I love them for the beauty in their concision. Their deftness in saying so much, with so little.
So it wasn’t too big a leap for me last year to think that it might be possible to make magic in 100 words for a publication that I called Stitch.
It would be an experiment. If nothing else, I thought, writing 100-word essays would make a great writing prompt for my students.
But just as the idea was taking shape in my mind, Jacqueline Doyle sent me a beautiful short essay titled, “Another Guy’s Shoes” and Frederick Charles Melancon sent me a very short essay titled, “The Wall.” It’s a sign, I thought. So in August 2016, I launched Stitch on a page of the Thread site with two very short essays, not sure that it would ever take on a shape of it’s own.
In what felt like minutes, I began to receive submissions for Stitch. After putting out a few calls for submissions on social media, Stitch has published a 100-word-or-less essay on the first of the month ever since.

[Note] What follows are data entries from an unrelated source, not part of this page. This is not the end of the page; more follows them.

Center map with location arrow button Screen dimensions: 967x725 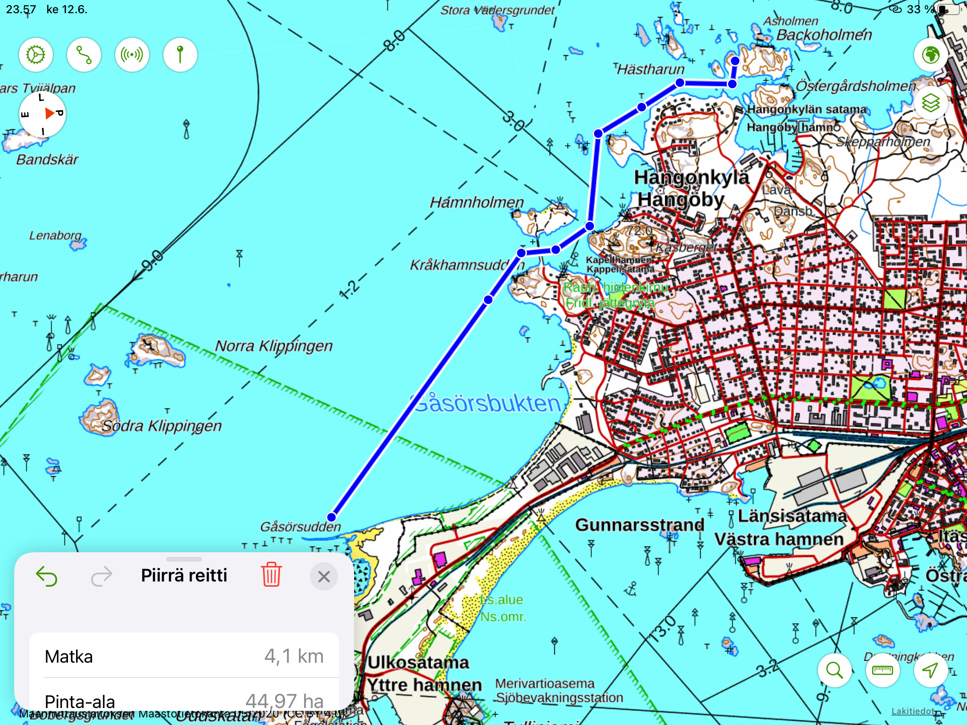point(930,670)
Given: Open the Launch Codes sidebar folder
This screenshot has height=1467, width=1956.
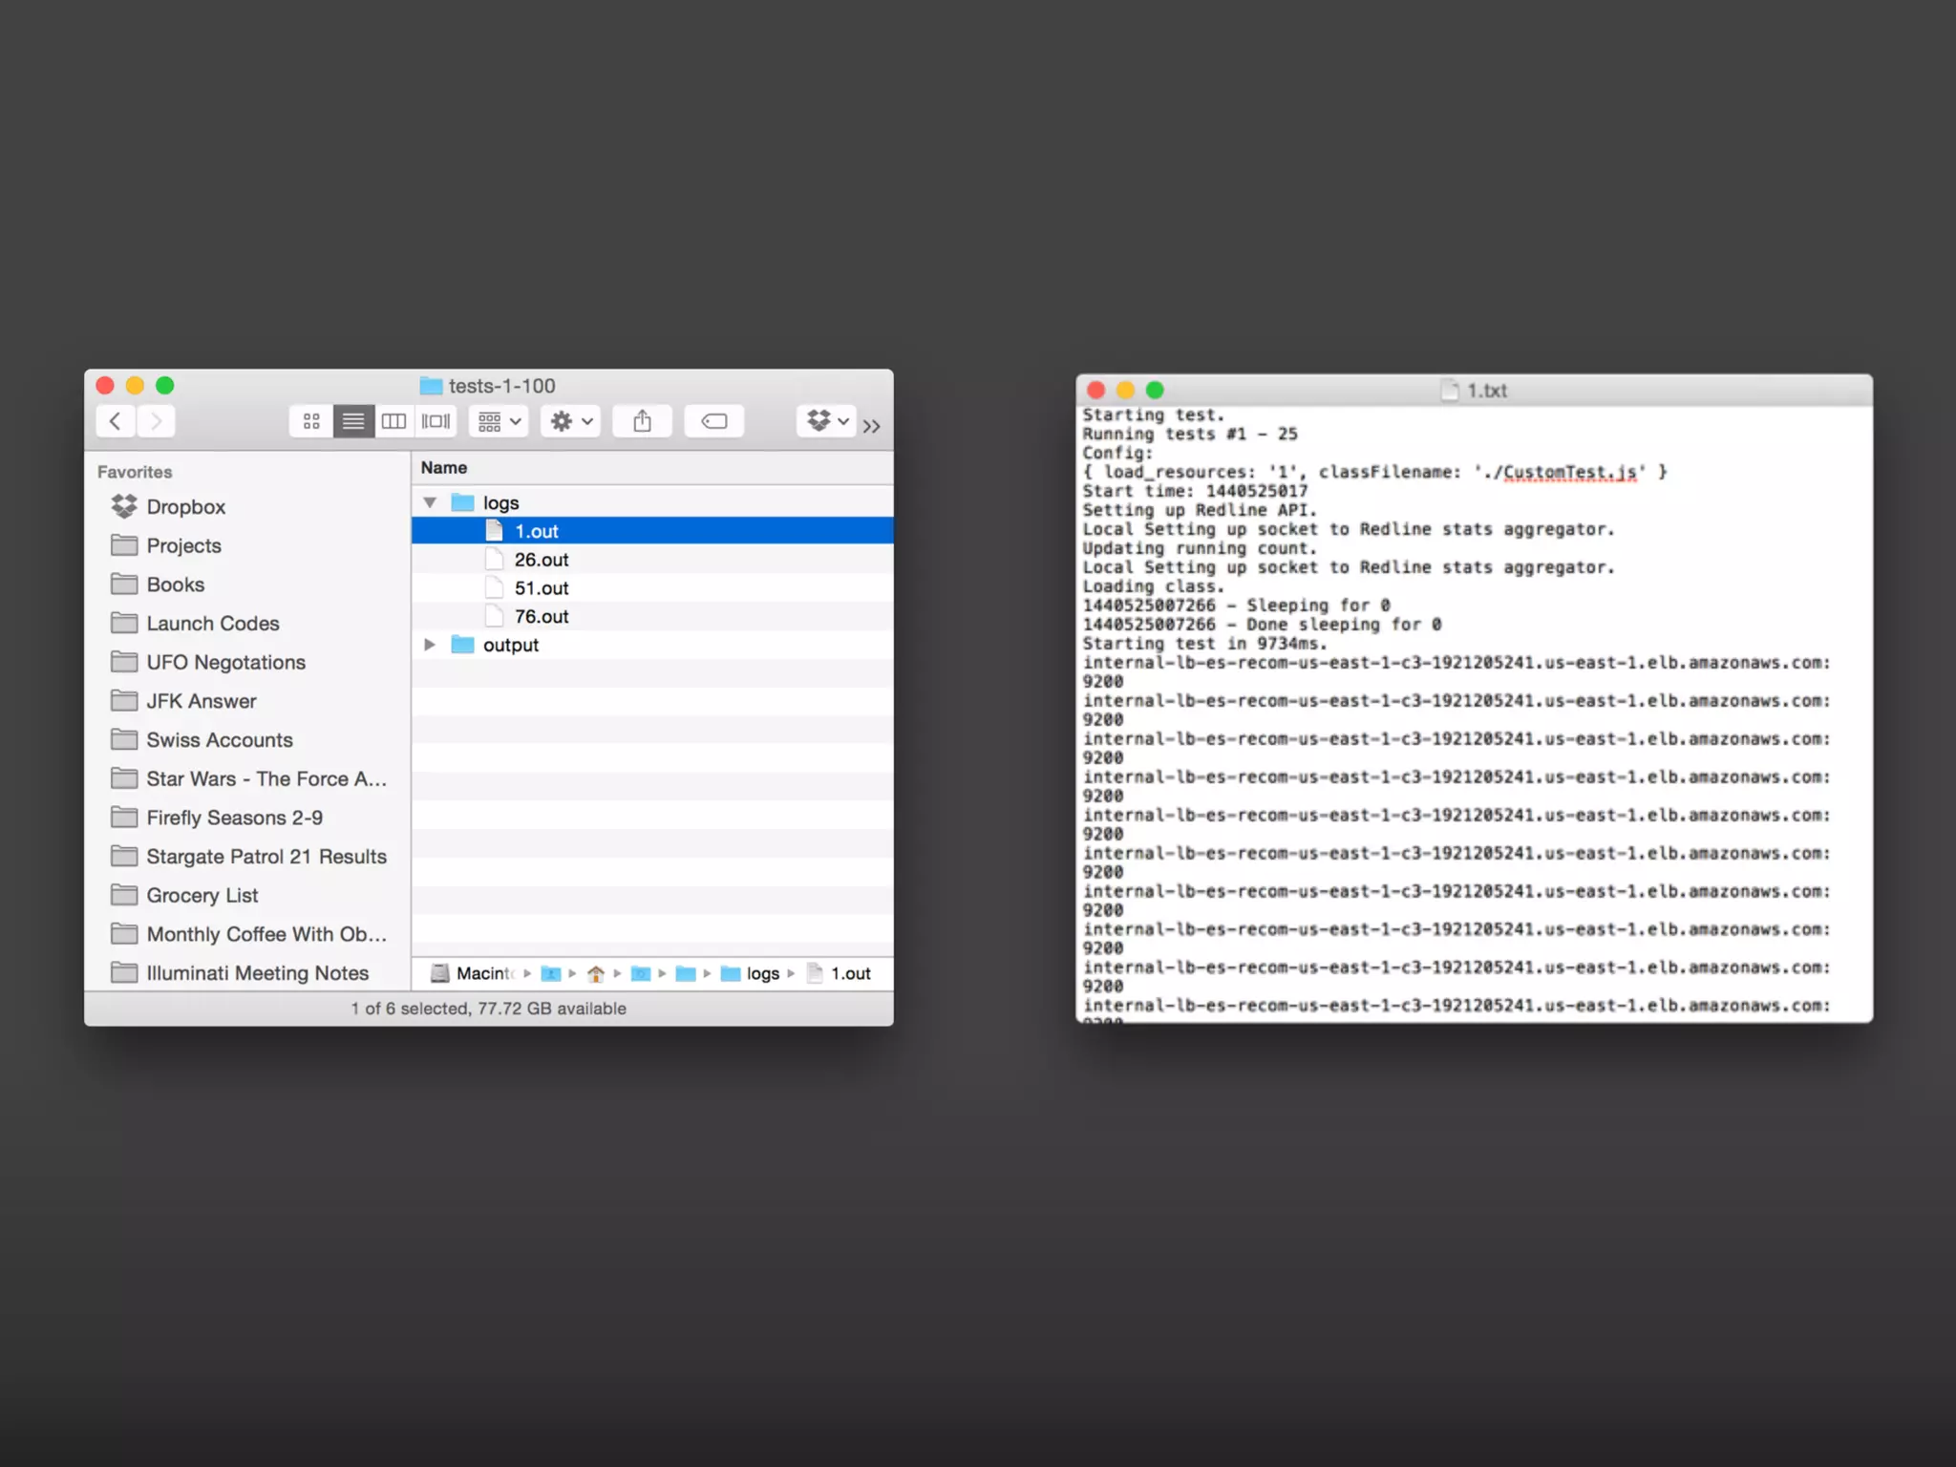Looking at the screenshot, I should pyautogui.click(x=212, y=624).
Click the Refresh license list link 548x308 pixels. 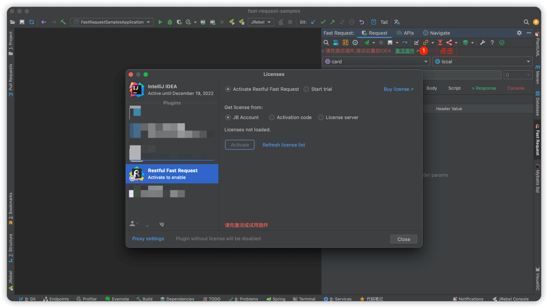[283, 145]
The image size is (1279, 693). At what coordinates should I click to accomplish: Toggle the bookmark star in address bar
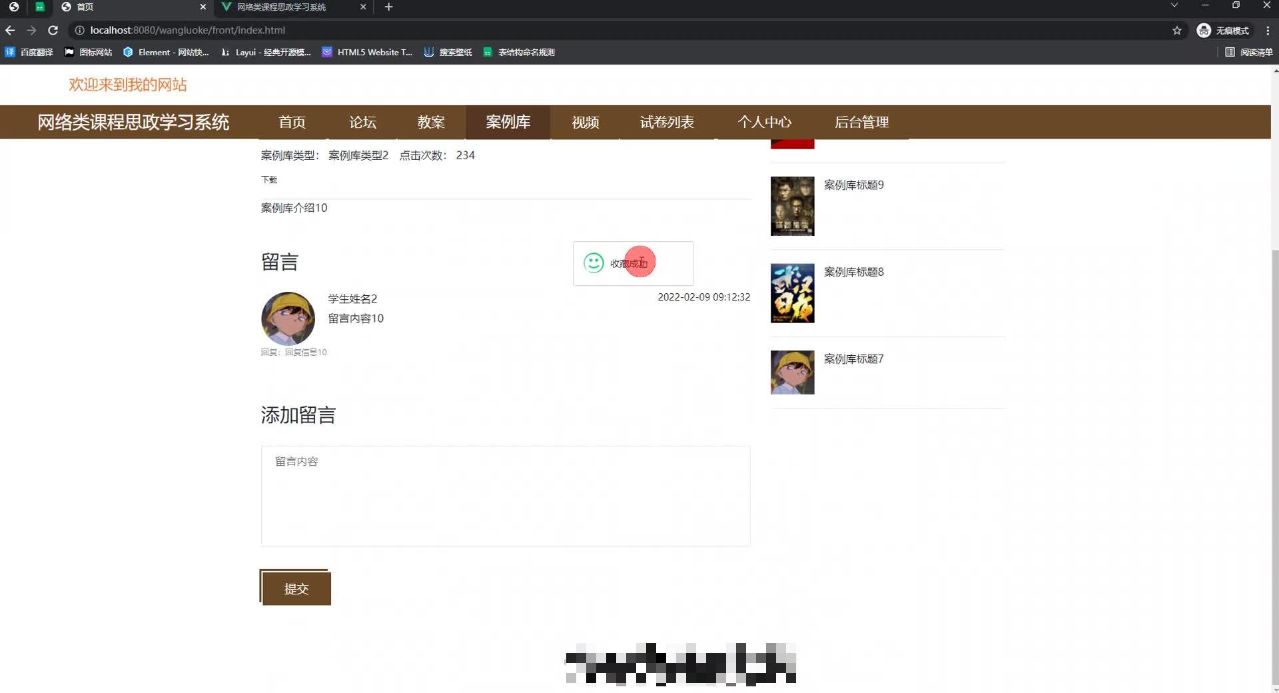tap(1177, 30)
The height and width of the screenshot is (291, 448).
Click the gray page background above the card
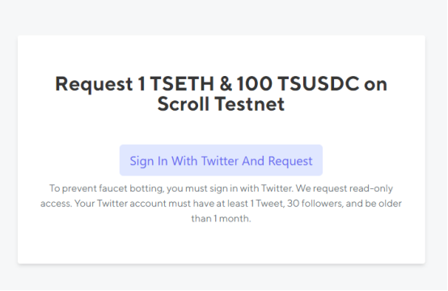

I’ve been so heartened and inspired by the submissions that for it’s one-year anniversary, I wanted to gift Stitch with its own identity on the site. So I asked Amanda Good, the graphic designer who branded Thread, EBB & Flow, and my professional website to come up a design which you can see here:
On November 1, Stitch released it’s new logo and it’s fifteenth essay.
Happy anniversary, Stitch! A big thank you to all of the writers – Jacqueline Doyle, Frederick Charles Melancon, Andrea Isiminger, Michael Rabiger, Katie Beberian, Mindy Watson, Kurt Mullen, Kristine Langely Mahler, Nina Lichtenstein, Kim O’Connell, Rachel Hoge, Lori Dube, Judy Bolton-Fasman, Richard LeBlond, Tom McGohey, Heather Mangan and Jennifer Lang – who have given Stitch it’s fullness of personality. It’s big and diverse for such a small publication, one I’ve come to think of as Thread’s younger literary cousin.
If you’d like to give it a go, here’s the Submission page for details.
I’m taking the month of December off from reading submissions, but will return for reading on January 1, 2018.
Writing short essays is really hard work. On that very subject, Mark Twain is credited with writing, “I didn’t have time to write a short letter, so I wrote a long one instead.”
But they are so satisfying to write.
Poignant to read.
And incredibly rewarding to publish.
* Later I learned that Hemingway may or may not have been the author.
Photo: Stitch’s editor, Ellen Blum Barish, showing off her short stature next to a very tall Frankenstein on Halloween in the lobby of the Chicago Sun-Times. Photo taken by the desk manager.